The Australian Transport Safety Bureau is ready to accept the possibility that missing Malaysia Airlines flight MH370 was in a controlled glide in the final moments of its doomed flight, almost two years ago, when it landed in the southern Indian Ocean.

If that was the case, and all the other fundamental assumptions are correct, the current priority search area might have to be three times as large as it is.

This concession by the Australia-managed search for the jet is made by the chief commissioner of the ATSB, Martin Dolan, in a paywalled interview with The Times.

The already extended priority sea floor search zone for the jet was based on the aircraft flying on a predetermined heading without further pilot input after first being deliberately diverted onto a westerly and then north-westerly course toward central Asia.

If, however, the captain was in control of the plane until very late in the flight, and it was deliberately made to glide even after the power to both engines stopped because of fuel exhaustion, it could have flown maybe 100 kilometres or more than modelled, vastly increasing the number of possible paths to an even larger area of the ocean than the 120,000 square kilometres that are being searched.
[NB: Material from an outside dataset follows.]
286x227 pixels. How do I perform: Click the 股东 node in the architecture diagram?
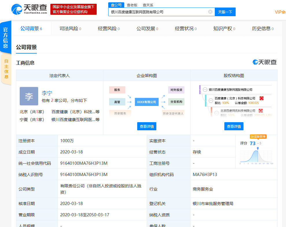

The Times report refers to the eventuality that Australia would publish a report explaining why the search had failed that would include recognition of the controlled end-of-flight scenario, should nothing be found in the defined zone.
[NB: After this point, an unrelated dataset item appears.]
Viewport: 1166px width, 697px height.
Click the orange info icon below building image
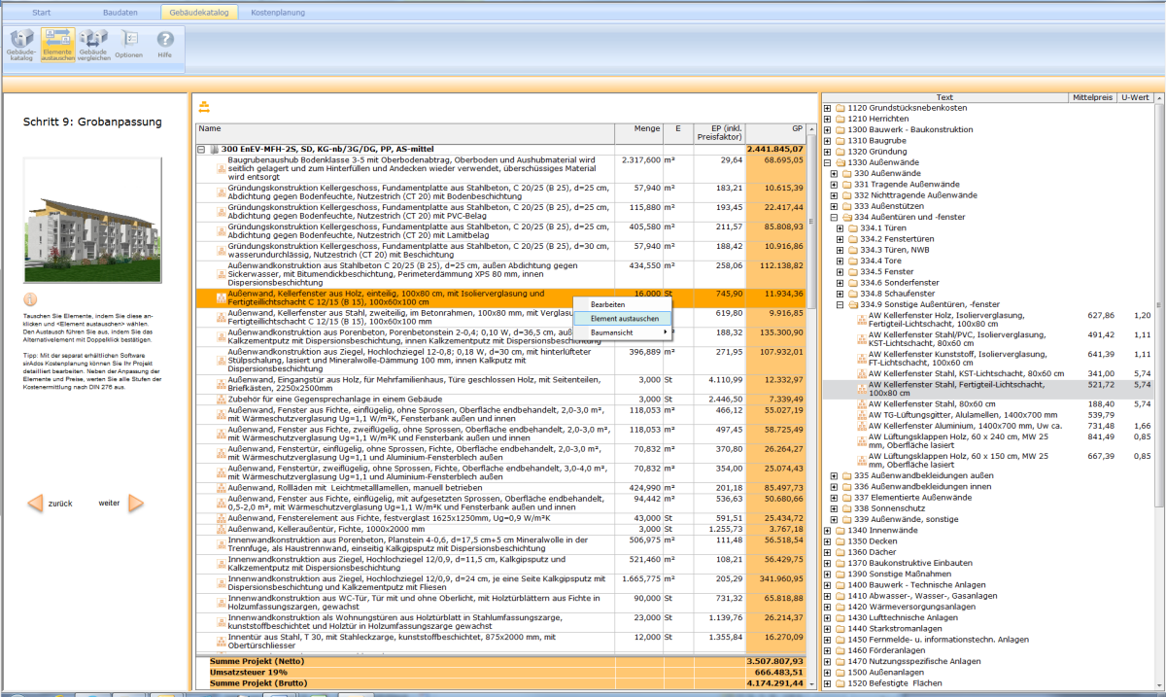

The search partners, Australia, Malaysia and China, have agreed that the current ATSB-managed and Malaysia-instructed sea floor search will end on the exhaustion of this area, pending no material discoveries of sunk wreckage or credible new leads.

That end of the ATSB search is generally estimated to come by the end of May, subject to the sea state generated by the weather, which will deteriorate as the southern winter draws nearer.
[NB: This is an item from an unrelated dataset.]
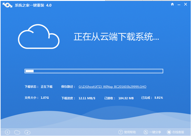Click the 一键分享 share icon
This screenshot has width=191, height=137.
tap(146, 132)
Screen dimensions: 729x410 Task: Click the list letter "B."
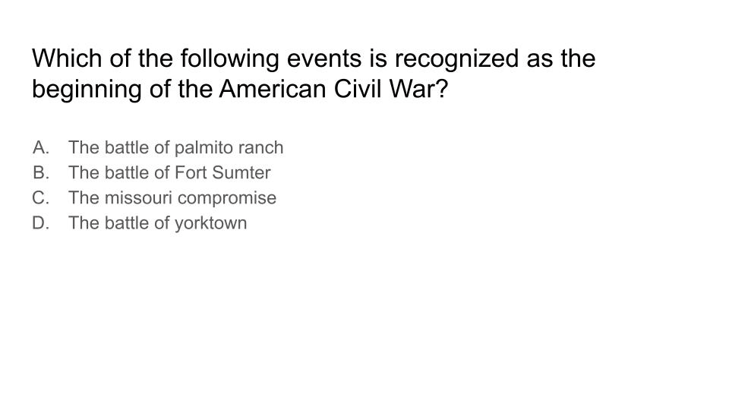coord(41,173)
The ATSB search has, in fact, contemplated controlled flight scenarios in the past. It took about a year of lobbying by UK pilot Captain Simon Hardy for his calculated end-of-flight scenarios, which involved ditching the jet while it had enough fuel left to deliver full control to a pilot, to be acknowledged.

Hardy’s optimal resting place for the wreckage was sonar scanned by the search late last year without result, although the calculations involved were accorded serious respect and consideration, and the margin for error is such that it might yet have come down within tens of kilometres of where he expected.

Unpowered gliding is another matter. The risk of loss of control toward the end of such a descent to the sea surface is considered very high, and the satellite ping data, as described by the ATSB last year, suggested that after both engines failed, one some minutes after the other, the Boeing 777-200ER began to fall out of control toward an impact, and that the jet might even have been inverted before impact, thus breaking the signal line-of-sight between a computer system antenna on the fuselage and an Inmarsat communications satellite parked in a geosynchronous location over the western Indian Ocean.

There is also the interesting question as to what China might do once the Australian search ends. It might continue the search rather than go home. Most of the victims of the loss of MH370 were Chinese nationals, and the derision with which Beijing held the conduct of the Malaysian authorities early in the saga is on the public record.

By coincidence or otherwise, The Times story came out at the same time as an unusually early release of the JACC/ATSB Wednesday search update.

This is what the very brief update says about the Chinese ship and its sharp synthetic aperture ultra deep water scanning sonar towfish.

“Dong Hai Jiu 101 has departed Fremantle to transit to the calibration range where the towfish will be trialed. It will then return to Fremantle to land personnel embarked only for the trials, before departing around 18 February for the first of three swings in the search area.”